The scene shifted. Siegfried drank from the horn into which the ever malignant Hagen had squeezed the restorative herb, and sang of Brünhilde, forgetting Gedrun and all that had happened since he left the rock. With the enchanting strains of the love music of the last act of the third opera of the tetralogy embracing him—tender and ecstatic—followed by the slowly unwinding Brünhilde motif, coming as it did after so much misery, wickedness, and violence, and preceding crime and the final disaster, Ordham dropped his face into his hands and gave up his thoughts to the bliss he anticipated. He was recalled by the deepest sigh he had ever heard. It came down upon him like a gust of death, dulling the almost excruciating sweetness of the music. He raised his head and thanked God that he was not Ludwig, King of Bavaria. For him there was a future on Earth.

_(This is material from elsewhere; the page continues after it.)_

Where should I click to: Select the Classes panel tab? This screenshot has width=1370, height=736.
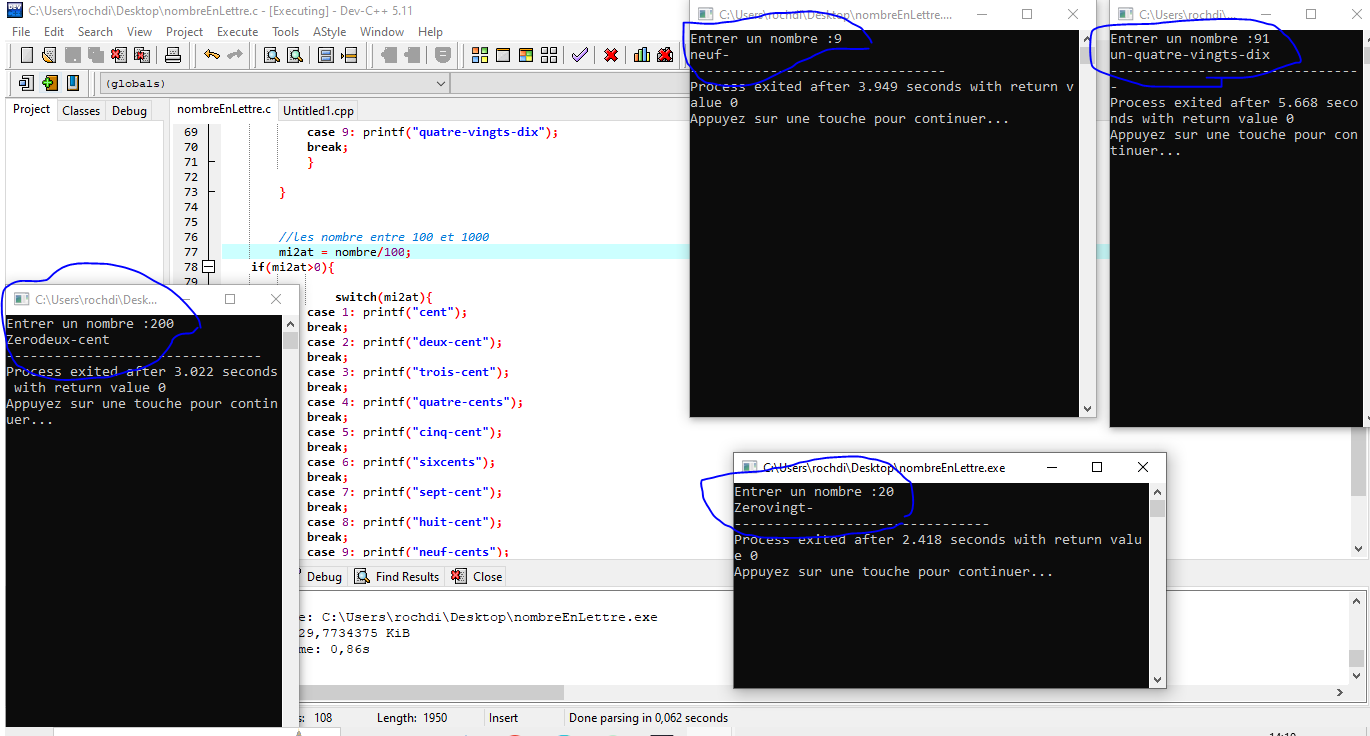click(81, 111)
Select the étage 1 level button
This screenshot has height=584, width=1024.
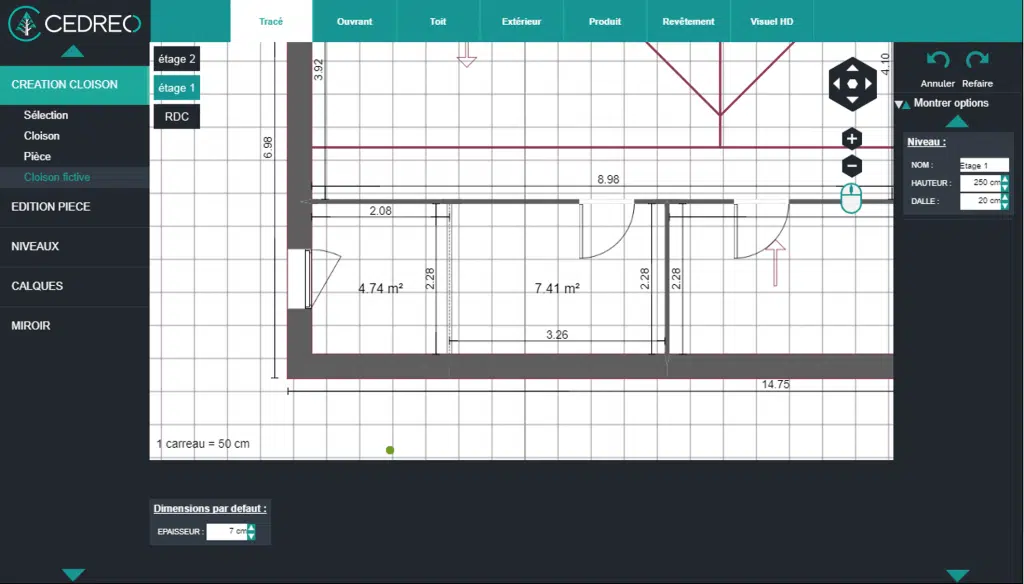[x=176, y=88]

The _Trauermarsch_, in which all the dead of not only Earth, but of the Universe, seem to rise and tramp across the bridge of oblivion, was finished. Brünhilde entered the hall of the Gibichungs to find Gedrun wailing over Siegfried’s body, Gunther slain by Hagen. Of late Styr had played the character consistently through to the end as a woman. But to-night she appeared to defer once more to Wagner—possibly to the King—and to be about to symbolize the “negation of the will to live,” the eternal sacrifice of woman, the immolation of self; although she had contended, and for that reason sang no more at Bayreuth, that such an interpretation was absurd as a finale for Brünhilde, no matter what its beauty and truth in the abstract. The gods were doomed, her renouncement of life did not save them, and as for the sacrifice of woman to man, that she had accomplished twice over. Brünhilde died as other women had died since, and doubtless before, in the hope of uniting with the spirit of her man, and because life was become abhorrent.